Excerpted passage:
-------------------------
Missiles and turn rate
There are three ways I know of to avoid an incoming missile:
* Outmaneuver it
By keeping the missile at near the 3 or 9 o'clock line, the missile has to turn more than its capability to keep you in line.
This might not work with missiles that are smart enough to chase where you are going, not where you are. I'll have to find that out with some experimentation (maybe the missile would lose aspect if it tried - see below)
* Distract it
Dump flares or chaff and hope the missile loses aspect on you
* Get it to hit something else
Flying behind a mountain, capital ship, or preferably an enemy craft so it takes the damage
.....
In a game I'd like to make, I had an idea to provide a circular indicator around the HUD to guide the pilot towards the optimal flight path to avoid incoming missiles. I figure it could be around the 80 degree mark or so. I'll have to try it out and tweak it for optimum avoidance. And you would naturally have to be travelling fast enough to avoid them. If multiple missiles are coming in, you will have multiple circles. Fly towards where the circles intersect to avoid two at the same time, etc. etc.
-------------------------
Given data:

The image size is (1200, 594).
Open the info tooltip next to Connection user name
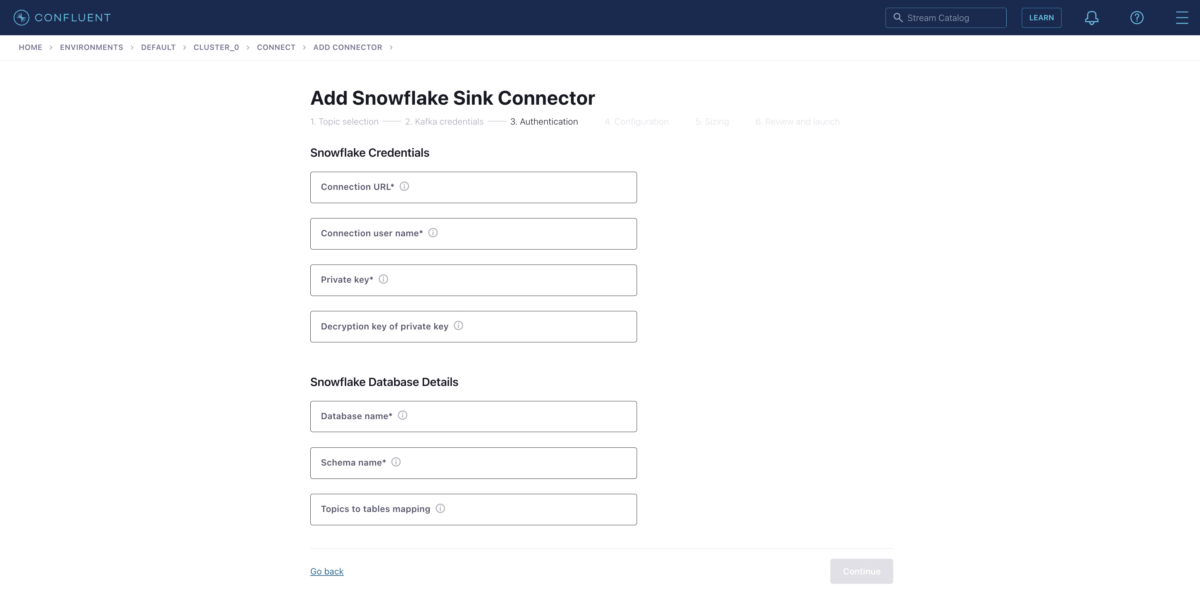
-------------------------
Problem details:
Continue the write-up on evading incoming missiles, picking up after its last sentence.

Task output:
I wasn't sure about providing countermeasures like chaff and flare because they sometimes don't work, and I want the pilots to use their skill in maneuvering, not drop chaff and flares and then grit their teeth. A disadvantage to that is if the craft is on its way somewhere, if a missile gets fired it will have to re-maneuver to avoid the missile, which could throw it off course or send it wandering into range of more emplacements. The game I'd like to make is small scale, anyway, so I'm not sure how much that will affect anything.
....
Question for the military types: I was on a military site that talked about the AIM-9 Sidewinder missile. The article said it had a 4 degree angle of view and a track rate of 11 degrees per second. Does this mean the target must be within 4 degrees of the direction of the missile for it to maintain aspect, and the missile itself can turn at 11 degrees per second? The article also mentioned it could turn at 12G, and I'm not sure what that translates to.
I just wanted to make sure I understood the terms right - then I can write some simple little experiments in dodging. Plus it will give me a good starting point for realism. Then I can tweak the numbers and see what the results are like.
The article
[edited by - Waverider on April 22, 2003 5:45:49 PM]
It's not what you're taught, it's what you learn.
It depends on the version of the sidewinder missile you are looking at.. the newer ones have almost twice the tracking rate. The tracking rate is simply that, the rate at which the missile tracks a target.. the wider the range, the harder the missile is to shake. I believe the turning rate is measured in gravitational force (G''s). I may be wrong though..
Disclaimer: "I am in no way qualified to present advice on any topic concerning anything and can not be held responsible for any damages that my advice may incurr (due to neither my negligence nor yours)"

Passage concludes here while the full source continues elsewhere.